» **Set problem**: Starting with the line containing "You are a computer-use" and going on through the end of the records below, write those lines out again with the requests included. Multiply every coordinate in the answers by 2.4 and round each to a whole number, halves up, and leave out the pictures.

» **Raw data**:
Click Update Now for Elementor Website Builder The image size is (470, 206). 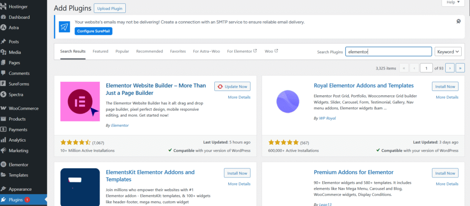tap(232, 86)
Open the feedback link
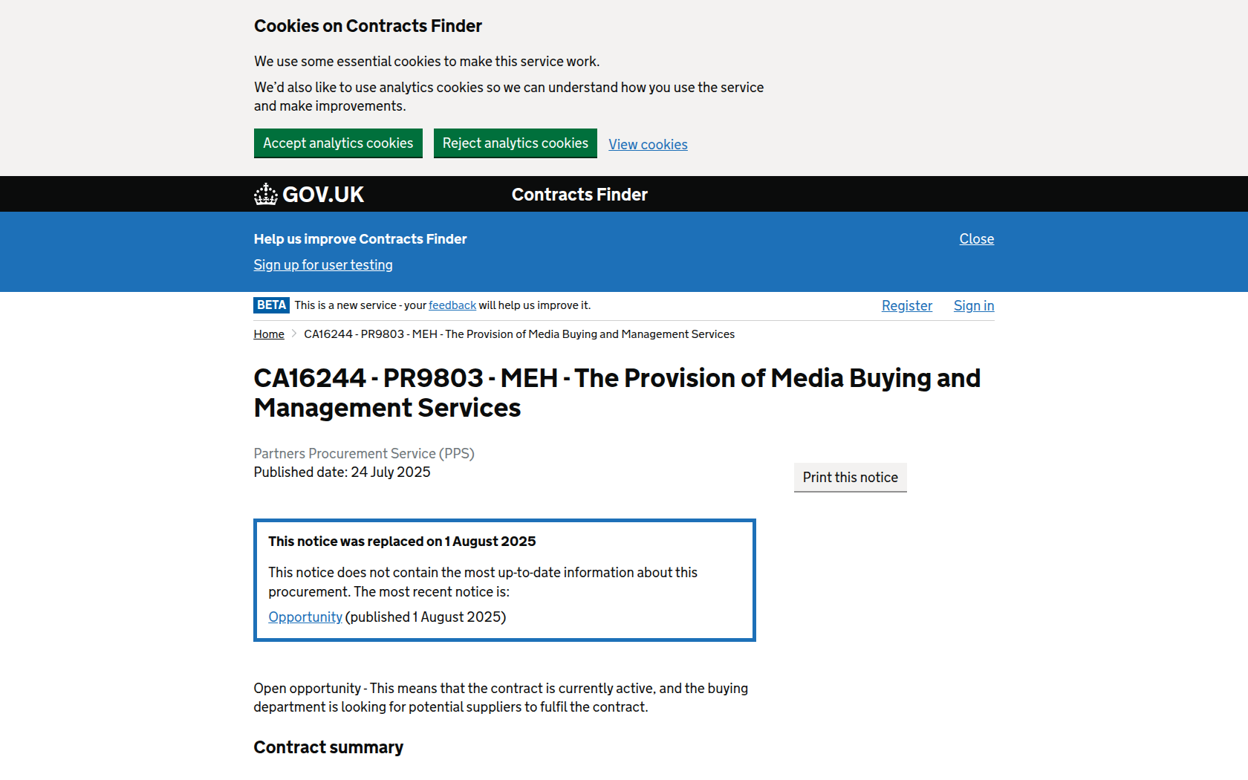Screen dimensions: 1248x780 click(x=452, y=305)
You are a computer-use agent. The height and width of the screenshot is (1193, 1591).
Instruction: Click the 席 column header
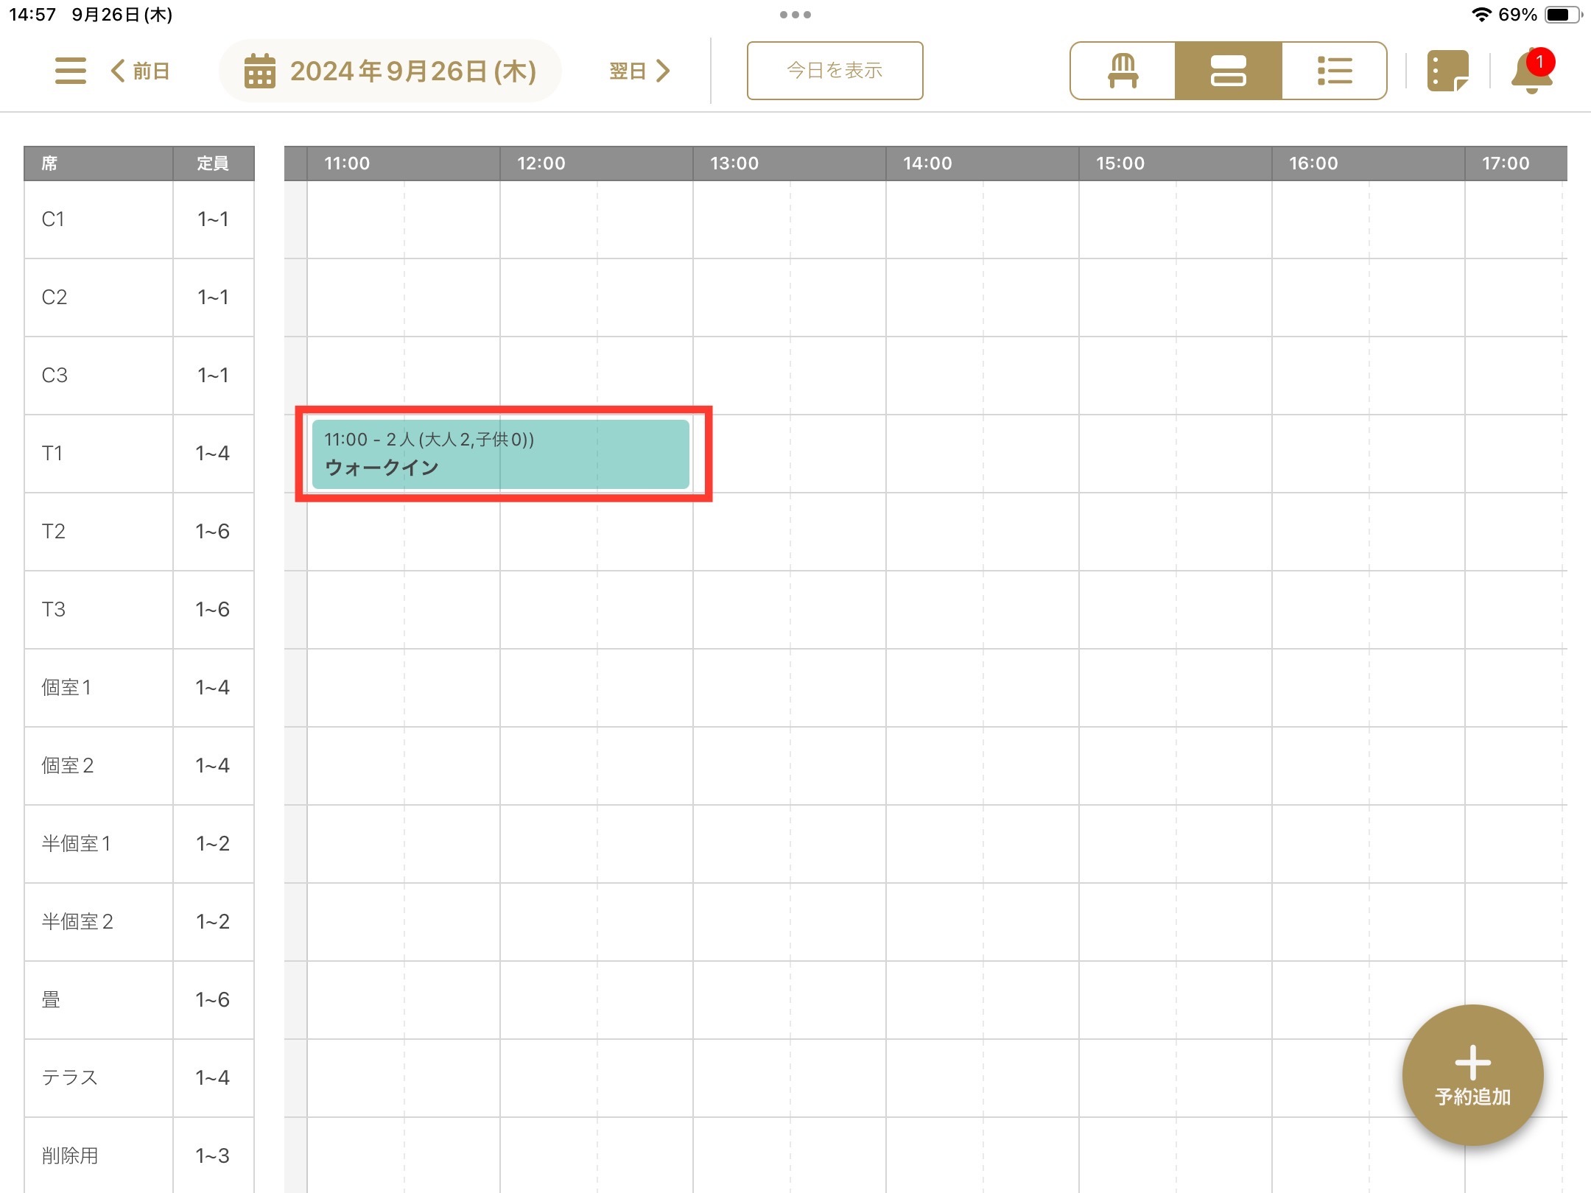(98, 163)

» **Expected answer**:
You are a computer-use agent. The height and width of the screenshot is (1193, 1591).
Instruction: Click the 席 column header
(235, 391)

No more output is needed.